In the first part of this series, we covered basic settings that can give you a few fast wins when tuning performance. We explained how you can tune pooling options to send more parallel requests over the wire, and we explained how you can decrease socket timeout to get a fail-fast scenario, where you can handle these failures before they create bottlenecks for your application.
In this part, we will concentrate on some more advanced features. Speculative executions let drivers issue parallel requests if some threshold is not reached — and latency-aware load balancing policy measures and penalize slow performing nodes and leverages nodes with good performance.
If you have a hard latency threshold and have some room to make additional requests to your cluster, you might try this driver option. It is off by default. You can enable this by adding the implementation of
Cluster, like this:
SpeculativeExecutionPolicy mySpeculativeExecutionPolicy = new ConstantSpeculativeExecutionPolicy(50,2); Cluster.builder().addContactPoints(nodes).withSpeculativeExecutionPolicy(myPolicy).build();
In the above example, we are telling the driver to wait for the first request for 50 milliseconds (the first parameter in policy construction) and, if it does not receive the request, to issue an additional request to the next available host. The second parameter is telling the driver the maximum number of attempts, excluding the initial one. So in our example, we will issue a maximum of three requests. When the first request successfully returns it will cancel the other ongoing requests for this session id. This means that if after 50 milliseconds the driver does not get a response it will contact the next available host, but if it gets a response from the first host after let’s say 75ms, it will cancel the ongoing request to the second host.
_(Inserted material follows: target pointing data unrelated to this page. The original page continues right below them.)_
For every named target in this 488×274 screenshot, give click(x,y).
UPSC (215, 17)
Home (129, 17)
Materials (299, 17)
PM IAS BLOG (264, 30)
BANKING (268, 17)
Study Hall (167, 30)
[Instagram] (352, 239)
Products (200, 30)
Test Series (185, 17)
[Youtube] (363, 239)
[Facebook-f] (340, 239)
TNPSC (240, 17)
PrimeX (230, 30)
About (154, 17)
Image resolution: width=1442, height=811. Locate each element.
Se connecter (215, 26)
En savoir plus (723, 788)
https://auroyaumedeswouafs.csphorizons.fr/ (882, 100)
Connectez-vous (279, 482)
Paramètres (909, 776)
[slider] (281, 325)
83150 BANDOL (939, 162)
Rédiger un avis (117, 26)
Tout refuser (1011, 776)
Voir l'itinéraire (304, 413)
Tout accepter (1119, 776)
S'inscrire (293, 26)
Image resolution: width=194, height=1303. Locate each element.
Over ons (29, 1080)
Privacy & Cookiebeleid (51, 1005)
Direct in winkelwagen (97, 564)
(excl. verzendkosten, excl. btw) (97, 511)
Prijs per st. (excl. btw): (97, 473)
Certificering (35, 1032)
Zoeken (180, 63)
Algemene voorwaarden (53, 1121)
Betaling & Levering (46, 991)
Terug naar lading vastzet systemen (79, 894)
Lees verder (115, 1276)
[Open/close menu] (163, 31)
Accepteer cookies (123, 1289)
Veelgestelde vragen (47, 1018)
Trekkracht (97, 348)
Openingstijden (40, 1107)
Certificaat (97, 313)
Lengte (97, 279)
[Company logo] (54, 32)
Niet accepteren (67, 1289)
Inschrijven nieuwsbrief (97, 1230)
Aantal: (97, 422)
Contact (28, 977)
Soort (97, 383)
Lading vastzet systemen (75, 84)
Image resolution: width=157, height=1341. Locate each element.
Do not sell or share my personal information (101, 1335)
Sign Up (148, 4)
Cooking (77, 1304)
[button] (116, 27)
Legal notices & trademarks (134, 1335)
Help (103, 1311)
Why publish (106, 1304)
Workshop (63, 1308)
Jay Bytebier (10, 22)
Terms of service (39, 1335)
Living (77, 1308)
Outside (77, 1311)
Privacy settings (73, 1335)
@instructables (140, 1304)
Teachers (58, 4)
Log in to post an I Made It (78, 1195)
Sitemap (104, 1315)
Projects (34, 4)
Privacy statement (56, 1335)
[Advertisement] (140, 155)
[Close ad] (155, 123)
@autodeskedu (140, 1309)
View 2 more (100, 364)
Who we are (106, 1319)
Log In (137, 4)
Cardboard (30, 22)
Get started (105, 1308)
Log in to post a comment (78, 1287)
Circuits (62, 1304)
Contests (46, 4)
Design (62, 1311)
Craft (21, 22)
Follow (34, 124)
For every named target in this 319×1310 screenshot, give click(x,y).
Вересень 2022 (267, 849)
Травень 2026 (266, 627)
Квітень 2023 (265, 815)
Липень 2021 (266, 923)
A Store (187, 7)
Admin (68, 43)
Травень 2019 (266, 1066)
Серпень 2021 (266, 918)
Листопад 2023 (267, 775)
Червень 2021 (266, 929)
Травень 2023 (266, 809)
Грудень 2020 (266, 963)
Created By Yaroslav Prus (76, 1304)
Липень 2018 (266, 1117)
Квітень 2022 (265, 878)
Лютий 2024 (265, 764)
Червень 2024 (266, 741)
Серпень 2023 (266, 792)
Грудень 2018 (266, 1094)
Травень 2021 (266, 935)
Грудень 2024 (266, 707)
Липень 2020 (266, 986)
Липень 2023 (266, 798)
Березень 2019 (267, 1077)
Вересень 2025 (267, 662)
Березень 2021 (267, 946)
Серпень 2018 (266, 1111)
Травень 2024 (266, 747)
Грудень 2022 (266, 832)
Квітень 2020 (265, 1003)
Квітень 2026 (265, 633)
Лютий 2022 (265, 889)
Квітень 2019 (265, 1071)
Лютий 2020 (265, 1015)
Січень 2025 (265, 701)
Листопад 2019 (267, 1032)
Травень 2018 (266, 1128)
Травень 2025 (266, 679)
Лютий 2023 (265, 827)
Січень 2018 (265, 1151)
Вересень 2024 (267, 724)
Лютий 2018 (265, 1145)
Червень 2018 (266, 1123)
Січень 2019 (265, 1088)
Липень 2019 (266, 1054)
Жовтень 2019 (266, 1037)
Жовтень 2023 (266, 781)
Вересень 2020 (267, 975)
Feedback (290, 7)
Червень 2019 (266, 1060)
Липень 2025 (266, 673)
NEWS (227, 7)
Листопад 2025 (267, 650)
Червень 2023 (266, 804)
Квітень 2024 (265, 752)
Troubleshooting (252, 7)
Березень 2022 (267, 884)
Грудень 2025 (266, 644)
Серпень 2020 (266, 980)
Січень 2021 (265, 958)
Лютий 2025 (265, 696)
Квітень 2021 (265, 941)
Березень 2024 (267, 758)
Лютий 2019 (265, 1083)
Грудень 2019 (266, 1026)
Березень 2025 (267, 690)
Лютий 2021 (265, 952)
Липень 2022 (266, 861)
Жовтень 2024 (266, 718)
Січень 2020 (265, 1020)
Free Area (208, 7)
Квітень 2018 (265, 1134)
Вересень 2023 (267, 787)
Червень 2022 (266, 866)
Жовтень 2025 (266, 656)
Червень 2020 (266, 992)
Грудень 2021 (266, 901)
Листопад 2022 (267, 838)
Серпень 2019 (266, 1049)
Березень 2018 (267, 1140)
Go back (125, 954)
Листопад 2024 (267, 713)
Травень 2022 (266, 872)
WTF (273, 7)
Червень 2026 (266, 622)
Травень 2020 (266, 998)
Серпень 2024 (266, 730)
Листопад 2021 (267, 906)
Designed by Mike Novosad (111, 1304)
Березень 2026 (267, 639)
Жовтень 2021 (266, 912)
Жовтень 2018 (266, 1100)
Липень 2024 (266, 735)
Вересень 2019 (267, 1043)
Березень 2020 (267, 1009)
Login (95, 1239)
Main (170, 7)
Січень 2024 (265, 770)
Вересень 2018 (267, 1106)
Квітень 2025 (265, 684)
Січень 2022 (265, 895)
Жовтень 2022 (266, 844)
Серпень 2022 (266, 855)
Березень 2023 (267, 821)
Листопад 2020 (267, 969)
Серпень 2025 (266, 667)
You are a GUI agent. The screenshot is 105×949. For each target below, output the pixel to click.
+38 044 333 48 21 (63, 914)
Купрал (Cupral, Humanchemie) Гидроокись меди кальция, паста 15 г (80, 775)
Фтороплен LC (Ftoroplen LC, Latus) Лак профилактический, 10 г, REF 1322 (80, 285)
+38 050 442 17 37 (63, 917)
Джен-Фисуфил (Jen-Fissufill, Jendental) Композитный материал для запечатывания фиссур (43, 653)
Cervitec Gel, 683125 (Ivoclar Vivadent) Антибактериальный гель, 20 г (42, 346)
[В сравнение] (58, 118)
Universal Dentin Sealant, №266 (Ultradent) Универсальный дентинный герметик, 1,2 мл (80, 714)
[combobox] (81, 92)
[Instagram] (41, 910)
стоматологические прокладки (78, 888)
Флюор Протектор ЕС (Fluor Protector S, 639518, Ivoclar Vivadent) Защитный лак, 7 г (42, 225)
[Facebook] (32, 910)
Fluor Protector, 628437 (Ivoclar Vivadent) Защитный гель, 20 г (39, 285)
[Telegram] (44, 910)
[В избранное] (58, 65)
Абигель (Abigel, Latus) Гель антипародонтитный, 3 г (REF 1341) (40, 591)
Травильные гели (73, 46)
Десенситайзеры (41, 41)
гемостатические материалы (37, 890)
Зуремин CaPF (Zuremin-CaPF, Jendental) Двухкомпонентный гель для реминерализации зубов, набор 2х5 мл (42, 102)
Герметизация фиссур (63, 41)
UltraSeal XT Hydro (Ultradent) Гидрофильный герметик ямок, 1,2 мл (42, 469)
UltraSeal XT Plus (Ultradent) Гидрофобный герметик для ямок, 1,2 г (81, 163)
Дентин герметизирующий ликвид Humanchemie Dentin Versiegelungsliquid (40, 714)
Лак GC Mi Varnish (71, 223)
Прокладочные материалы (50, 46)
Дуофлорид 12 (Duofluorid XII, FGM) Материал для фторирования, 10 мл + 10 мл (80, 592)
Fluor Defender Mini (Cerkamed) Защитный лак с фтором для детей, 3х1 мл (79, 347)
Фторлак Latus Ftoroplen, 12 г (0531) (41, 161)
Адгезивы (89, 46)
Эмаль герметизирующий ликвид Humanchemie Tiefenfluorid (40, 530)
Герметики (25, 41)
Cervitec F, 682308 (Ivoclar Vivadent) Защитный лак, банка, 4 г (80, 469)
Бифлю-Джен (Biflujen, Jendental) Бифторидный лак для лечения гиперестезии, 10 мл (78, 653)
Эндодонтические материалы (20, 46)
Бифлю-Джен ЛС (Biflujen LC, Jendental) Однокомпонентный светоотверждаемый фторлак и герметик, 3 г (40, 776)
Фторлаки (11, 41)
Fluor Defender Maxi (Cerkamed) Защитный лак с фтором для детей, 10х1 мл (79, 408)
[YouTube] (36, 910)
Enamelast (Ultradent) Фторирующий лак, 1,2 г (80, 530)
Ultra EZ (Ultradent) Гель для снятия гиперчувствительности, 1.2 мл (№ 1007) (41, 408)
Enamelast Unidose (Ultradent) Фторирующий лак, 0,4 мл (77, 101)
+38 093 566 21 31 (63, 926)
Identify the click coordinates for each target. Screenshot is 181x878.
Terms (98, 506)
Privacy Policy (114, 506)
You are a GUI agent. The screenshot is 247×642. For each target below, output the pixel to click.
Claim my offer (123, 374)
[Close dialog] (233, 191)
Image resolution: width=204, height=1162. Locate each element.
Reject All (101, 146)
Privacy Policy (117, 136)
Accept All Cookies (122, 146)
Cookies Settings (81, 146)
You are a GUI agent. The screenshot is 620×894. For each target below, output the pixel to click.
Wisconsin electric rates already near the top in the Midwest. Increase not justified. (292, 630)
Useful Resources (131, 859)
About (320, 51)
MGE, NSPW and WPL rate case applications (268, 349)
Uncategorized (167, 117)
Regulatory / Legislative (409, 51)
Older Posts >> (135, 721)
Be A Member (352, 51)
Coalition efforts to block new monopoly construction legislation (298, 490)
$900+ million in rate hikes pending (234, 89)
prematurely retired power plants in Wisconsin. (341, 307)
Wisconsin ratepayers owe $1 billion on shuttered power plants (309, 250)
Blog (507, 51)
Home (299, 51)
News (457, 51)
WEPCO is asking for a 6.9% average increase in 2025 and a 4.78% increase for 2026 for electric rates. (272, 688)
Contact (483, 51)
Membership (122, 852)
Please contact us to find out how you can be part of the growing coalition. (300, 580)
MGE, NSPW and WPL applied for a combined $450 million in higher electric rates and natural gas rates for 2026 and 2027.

In addition to the explained ConstantSpeculativeExecutionPolicy there is one more, PercentileSpeculativeExecutionPolicy, which is more complicated, and it is constructed like this:
SpeculativeExecutionPolicy mySpeculativeExecutionPolicy = new PercentileSpeculativeExecutionPolicy(latencyTracker, 99, 2);
As you can see, you must provide a latency tracker, which it will use to store latencies over a sliding time window interval. DataStax does not provide its own, so you must make sure that you have
HdrHistogram in the dependencies when you want to use this policy. So latencies are stored over a time window as a read-only in-memory structure, and by the second parameter (99 — meaning 99.9% of all the requests) you are telling this policy when to try additional requests. So, a request is considered slow in our example when it falls outside of the 99% margin of all the requests stored in HdrHistogram over some time period and, at most, two additional requests will be issued (the third parameter in the constructor).
A couple of important guidelines if you want to use this policy: It is lowering the overall latency but it is adding additional requests to your application. If you have many client applications connecting to your cluster, this can be significant, it can even backfire if you put too much stress on the cluster. Monitoring is your friend here, so check the DataStax documentation to see how you can monitor a number of speculative retries for each request, and be sure to add this to your monitoring system before you roll this out.
Also, monitor the network traffic between the application and cluster closely, and the thread state, as you have limits on concurrent readers and writers as well. Driver 3.x brought an idempotency flag for all outgoing requests, which is important here — if your request is not marked as idempotent, it would not be tried again. Make sure to mark all the requests that you want to be handled by speculative execution policy as idempotent. And lastly, adjust this policy to your needs if neither percentile-based and constant solve your problem. It is an interface provided by the driver, so you can customize it based on your needs.
LatencyAware Load-Balancing Policy
This was a sweet spot for us, especially for AWS deployment with nodes using EBS volumes. LatencyAwarePolicy is a load-balancing policy that you can put on top of any default policy (i.e. DCRoundRobin or TokenAware), and it will filter out slow nodes. It uses the same trick as percentile-based speculative execution policy where it measures the performance of requests to certain hosts over a time window. Based on these measurements and averages from different hosts, it penalizes hosts with bad performance, where bad is defined as within the boundaries of average performance of other nodes. It is highly tunable, but you must know what you are doing and what you want to achieve before you start going down this road. Usually, people give up really fast and say that they obtain better results with TokenAware policy.
For us, it provided pretty solid results — it lowered the impact of the infrastructure. AWS EBS volumes are a good choice these days, as they've improved a lot and they give you persistence across reboot and snapshots. But they have peeks, and in order to cope with this, LatencyAware load-balancing on the driver level can be your friend. If you tune it right, it will stop using the EBS volume with latency and start routing traffic to other nodes.
However, you should make sure that you have a proper number of replicas holding the data to choose from, as this load balancing policy can easily create hotspots. There will be more on specific settings based on our use case in the next blog post, but do try it, especially if you have infrastructure deployed on AWS and you use EBS volumes for data storage on nodes.
There are many options from the application perspective where you can improve things based on your use case. Some things can be done alone on the application level (like load balancing policy) and some must be coordinated with changes on cluster level (like socket timeouts). Make sure to fully understand what you are doing before making changes, and make sure to have proper monitoring and a baseline before you make any changes. No improvement comes without cost, so understand the driver and your use case and make changes which best fits your application's needs. In the next blog post, we will explain our use case and go each setting we made for that particular use case.